→ **EXERCISE REQUIREMENTS**
Across the entries below, work out how many lines contain "computer". Respond with the number and no other text.

Data entries:
=== Section Start ===

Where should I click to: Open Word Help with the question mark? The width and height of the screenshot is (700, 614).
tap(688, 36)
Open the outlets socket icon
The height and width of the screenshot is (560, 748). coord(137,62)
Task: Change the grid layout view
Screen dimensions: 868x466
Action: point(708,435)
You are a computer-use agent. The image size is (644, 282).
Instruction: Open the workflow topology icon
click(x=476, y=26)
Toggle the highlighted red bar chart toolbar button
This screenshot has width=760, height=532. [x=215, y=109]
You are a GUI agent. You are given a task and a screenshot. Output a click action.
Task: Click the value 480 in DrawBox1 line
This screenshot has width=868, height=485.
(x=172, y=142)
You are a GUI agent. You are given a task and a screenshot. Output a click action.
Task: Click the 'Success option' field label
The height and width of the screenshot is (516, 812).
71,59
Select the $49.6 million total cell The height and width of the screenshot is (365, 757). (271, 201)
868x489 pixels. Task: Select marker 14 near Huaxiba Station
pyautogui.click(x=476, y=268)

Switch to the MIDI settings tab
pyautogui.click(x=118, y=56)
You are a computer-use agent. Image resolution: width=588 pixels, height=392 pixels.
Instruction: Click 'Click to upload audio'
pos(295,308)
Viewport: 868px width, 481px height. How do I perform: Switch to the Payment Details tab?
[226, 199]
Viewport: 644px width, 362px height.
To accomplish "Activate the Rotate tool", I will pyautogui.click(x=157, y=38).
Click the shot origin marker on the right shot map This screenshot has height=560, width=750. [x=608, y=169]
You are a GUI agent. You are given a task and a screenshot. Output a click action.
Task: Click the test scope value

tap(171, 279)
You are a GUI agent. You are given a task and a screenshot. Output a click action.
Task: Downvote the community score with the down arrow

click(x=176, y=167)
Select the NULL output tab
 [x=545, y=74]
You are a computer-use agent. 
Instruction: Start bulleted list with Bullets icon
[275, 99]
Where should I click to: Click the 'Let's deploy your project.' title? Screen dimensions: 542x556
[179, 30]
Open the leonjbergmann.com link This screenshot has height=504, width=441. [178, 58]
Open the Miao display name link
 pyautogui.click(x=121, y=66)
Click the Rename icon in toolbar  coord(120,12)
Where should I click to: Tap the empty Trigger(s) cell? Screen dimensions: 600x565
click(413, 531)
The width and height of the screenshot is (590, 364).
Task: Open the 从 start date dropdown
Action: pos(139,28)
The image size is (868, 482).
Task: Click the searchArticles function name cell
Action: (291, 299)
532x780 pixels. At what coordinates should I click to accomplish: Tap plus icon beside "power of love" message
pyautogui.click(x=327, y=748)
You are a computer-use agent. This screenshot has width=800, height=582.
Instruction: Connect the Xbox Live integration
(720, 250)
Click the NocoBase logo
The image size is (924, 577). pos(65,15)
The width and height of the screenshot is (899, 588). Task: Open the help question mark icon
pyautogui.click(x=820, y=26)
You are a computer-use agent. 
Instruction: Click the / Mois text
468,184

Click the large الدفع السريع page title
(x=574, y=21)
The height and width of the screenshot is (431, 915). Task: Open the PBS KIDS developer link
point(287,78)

=== Section End ===

→ **EXERCISE ANSWER**
5